Chinese Health Minister Chen Zhu on Friday vowed to establish a medical service system which covered all urban and rural Chinese by 2010.
The Ministry of Health will deepen the ongoing medical reform to attain the objective, the minister said, significantly, at a Sino-American medical forum opened in Shanghai - the showpiece city of the free market system so avidly embraced by the communists lately.
The reform of China's public health sector is in a crucial period. It covers a wide range of subjects including medical insurance, drug manufacturing and distributing and supervision and legislation of medical management, says the official Xinhua news agency.
Increasing public criticism on high medical expense burden and endless hospital sandals have compelled the health ministry to launch the reform which involved 16 ministries and commissions to brainstorm the reform.
"Public medical service should not be a burden to the society, but an important aspect of sustainable social development," the minister said.
Eight think tanks including World Health Organization, Mckinsey,World Bank, Development Research Center of the State Council and four Chinese universities have submitted their proposals on the reform to the ministry.
"The final plan of the reform will be a mixture of the proposals," he said.
China started a medical service reform in 1992 to abolish a system in which governments cover more than 90 percent of Chinese medical expenses.
Medical insurance has been introduced and promoted in urban areas in Guangdong and some other provinces since 1992 and cooperative medical care has been experimented in some rural counties to find a way to provide all Chinese with affordable medical service.
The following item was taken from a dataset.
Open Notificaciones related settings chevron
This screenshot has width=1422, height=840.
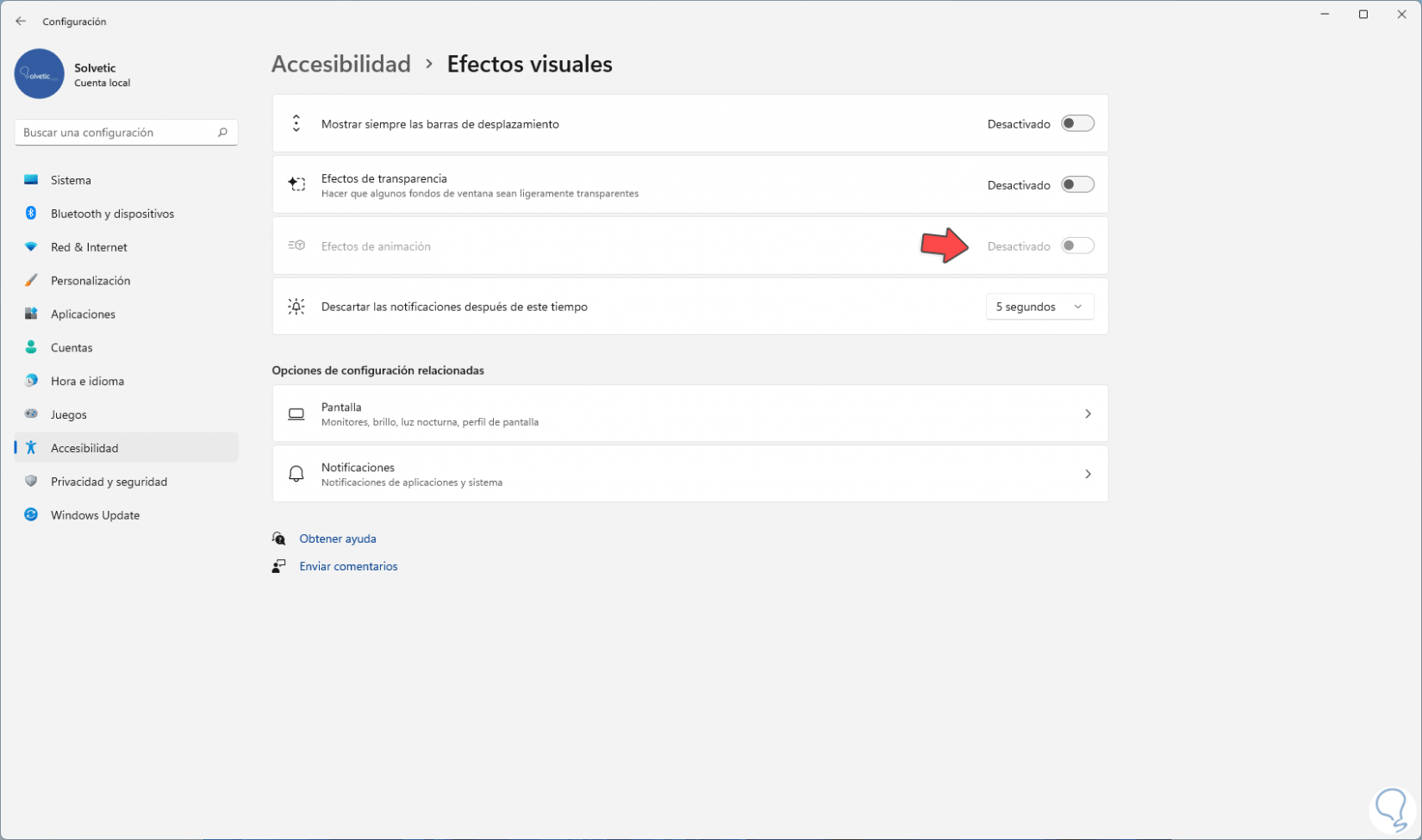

Interestingly the same Health Ministry admitted that public health emergencies claimed 393 lives on the Chinese mainland between January and September this year with 2,002 incidents recorded and 76,000 people involved.
Though the number of major incidents only accounted for 12.4 percent of the total, the 249 cases of major public health emergencies claimed 310 lives, said the ministry in a report.
The main types of public health emergencies reported in the first nine months were infectious diseases, food poisoning, vocational poisoning and environment accidents.
No public health emergencies were recorded in southwest China's Tibet Autonomous Region, the ministry said.
The latest in a string of food poisoning incidents left a 30-year-old man dead and 12 people sick after they ate breakfast contaminated with rat poison at a government unit's dining hall in central China's Hubei Province.
According to the ministry, public health emergencies refer to major epidemics, diseases of unknown origin, major food or occupational poisoning cases, and other incidents, which may seriously endanger public health, including SARS and bird flu.